13 On 29 May 2007, the Review Panel in its written decision confined itself to two issues, namely that the Costs Assessor misdirected himself in allowing 50% of the disbursement costs for experts’ reports and all of the legal costs in relation to the preparation of those reports in the Supreme Court proceedings; and that if the review application was successful that the Review Respondent should pay the costs of the original assessment.

14 Ms Fordyce’s first ground of appeal was that there was no evidence or insufficient evidence to support the Review Panel’s decision in relation to the experts’ reports. The Review Panel had the following documents before it. The application for Review of Determination of a Costs Assessor filed on 14 February 2007; the Assessor’s Form 2 Certificate of Determination of Costs issued on 12 January 2007; the Assessor’s Form 4 Certificate of Determination of Costs of Costs Assessment issued on 12 January 2007; the Assessor’s State of Reasons; the Assessor’s file; and correspondence to the Review Panel by both the parties.

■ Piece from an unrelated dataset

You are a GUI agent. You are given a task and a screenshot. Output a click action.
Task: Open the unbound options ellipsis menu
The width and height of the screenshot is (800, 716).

The experts’ reports of Mr Plaister and Mr McMillan were before the Review Panel.

15 The Review Panel stated at 5.3(i):

          “In relation to ground (1) the Panel notes that the parties are neighbours. The Review Respondent considered that there were difficulties with a retaining wall and some trees. In October 2004 they commenced proceedings in the Supreme Court for damages for nuisance and access to their neighbour’s property. A short time later, they also commenced proceedings in the Local Court seeking access. During the course of those proceedings which were running contemporaneously for the most part, various experts’ reports were obtained. Most of the reports refer to both proceedings and in the opinion of the Review Panel are relevant or likely to be relevant in both proceedings. Whether they were filed and relied on in a particular set of proceedings is not conclusive of whether or not the cost of obtaining the report is a proper disbursement in one or the other set of proceedings. The circumstances that applied were unusual but in all the circumstances the Panel agrees with the commonsense approach adopted by the Assessor in apportioning the cost of the expert reports on a 50/50 basis between the 2 sets of proceedings. It has applied the same approach in its assessment.”

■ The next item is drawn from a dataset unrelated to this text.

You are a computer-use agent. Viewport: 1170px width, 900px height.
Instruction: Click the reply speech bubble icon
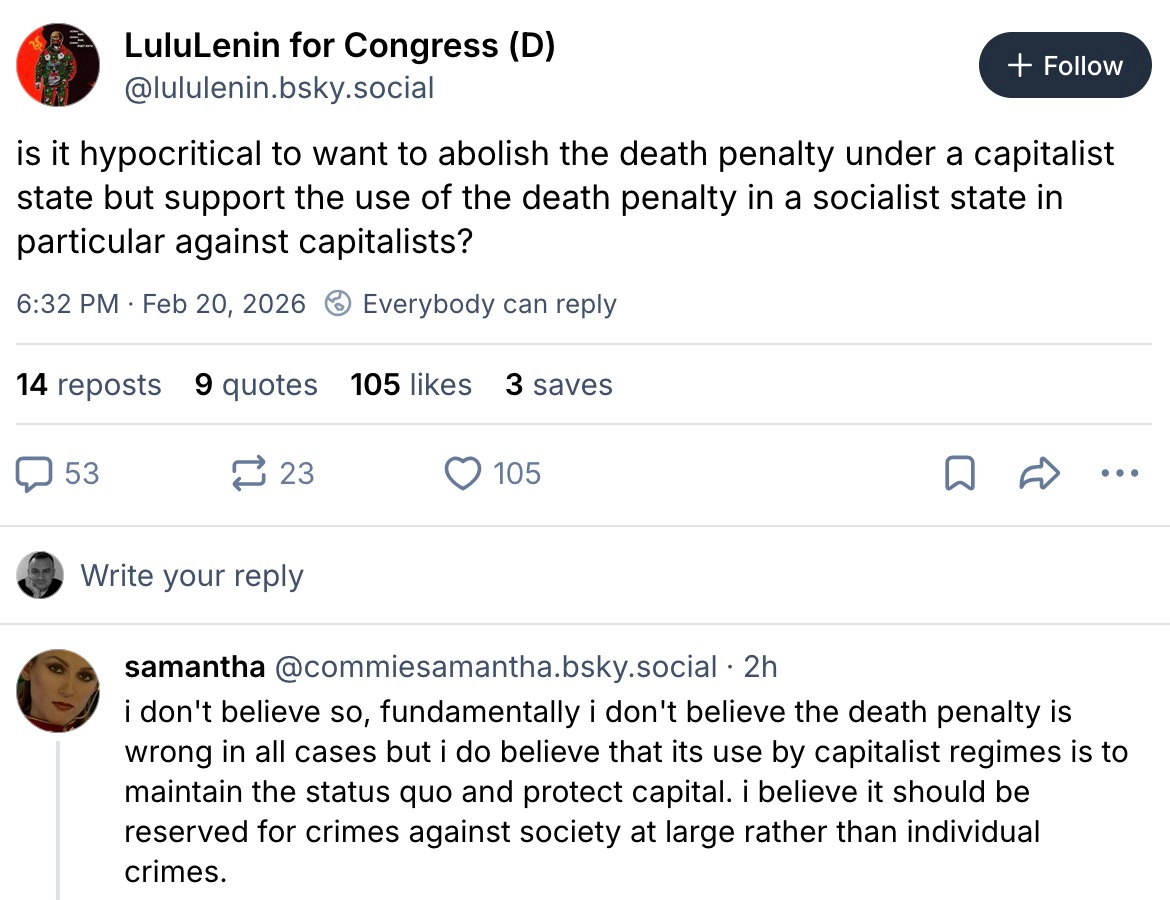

16 In my view there was sufficient material before the Review Panel to support its decision in relation to the experts’ reports. The Review Panel was entitled to adopt the common sense approach to unusual circumstances and apportion the costs of the experts’ reports on a 50/50 basis between the two sets of proceedings. This ground of appeal fails.

17 Counsel for Ms Fordyce submitted that the approach of splitting costs of the experts’ reports offends the doctrine of res judicata or issue estoppel. It is not clear that this issue was raised before the Costs Assessor and the Review Panel. This Court does not have a copy of the submissions made to the Review Panel. However, Ms Fordyce’s submission is that this appeal, against the implicit finding of the Costs Assessor and Review Panel between the same parties, has been decided in one court (the Local Court) and that for it to be decided in another court (the Supreme Court) is contrary to the principles of res judicata, issue estoppel or Anshun estoppel all, of which were considered in Port Melbourne Authority v Anshun Pty Ltd (1981) 36 ALR 3; (1981) 147 CLR 589. It appears that the issue estoppel and res judicata arguments were neither raised before the Costs Assessor, nor the Review Panel. If it was not raised before the Review Panel, it cannot be raised here.

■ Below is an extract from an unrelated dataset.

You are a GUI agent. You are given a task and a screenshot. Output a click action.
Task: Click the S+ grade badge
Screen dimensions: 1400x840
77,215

18 In any event, it was Ms Fordyce who instituted concurrent proceedings in the Local Court and in the Supreme Court. The claim in the Supreme Court was framed in nuisance and access. The nuisance was said to arise from tree roots, in particular roots emanating from a fig tree and two umbrella trees that are located close to the boundary. The orders sought in the Local Court were for access to the property owned by the Fordhams in order to remove the existing retaining wall and to restore an access strip 5 metres along the western boundary under statutory provisions namely, the Access to Neighbouring Land Act 2000 (NSW).

19 The matters that the Local Court had to be satisfied were those set out in ss 11 and 15 of the Access to Neighbouring Land Act. They read:

          “11. Jurisdiction to make neighbouring land access orders

          (1) A Local Court may make a neighbouring land access order if it is satisfied that, for the purpose of carrying out work on land, access to adjoining or adjacent land is required and it is satisfied that it is appropriate to make the order in the circumstances of the case.

          (2) The Local Court must not make a neighbouring land access order unless it is satisfied:

              (a) that the applicant has made a reasonable effort to reach agreement with every person whose consent to access is required as to the access and carrying out of the work, and

              (b) if the requirement to give notice has not been waived, that the applicant has given notice of the application in accordance with section 10 and section 34 (if applicable).
          15. Matters to be considered by Local Court
              Before determining an application for an access order the Local Court is to consider the following matters:

              (a) whether the work cannot be carried out or would be substantially more difficult or expensive to carry out without access to the land the subject of the application,

              (b) whether the access would cause unreasonable hardship to a person affected by the order.”:

20 In the Local Court proceedings the parties entered into consent orders. The Supreme Court proceedings were discontinued by Mrs Fordyce. It had been anticipated that both parties would require expert evidence in both sets of proceedings – see Ex C, Aff P Fordyce, 21/03/2005 [11]-[14]. The Fordhams’ experts’ reports were prepared in November 2004 when both proceedings were on foot.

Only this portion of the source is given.